=== DATA PROVIDED ===

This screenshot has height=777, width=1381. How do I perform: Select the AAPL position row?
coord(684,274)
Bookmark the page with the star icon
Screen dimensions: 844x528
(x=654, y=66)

===

◆ ASSIGNED TASK
Retype the records in full, keeping every word as it is.

◆ TASK RESPONSE
This screenshot has height=777, width=1381. How do I perform: Select the AAPL position row?
coord(684,274)
Bookmark the page with the star icon
Screen dimensions: 844x528
(x=654, y=66)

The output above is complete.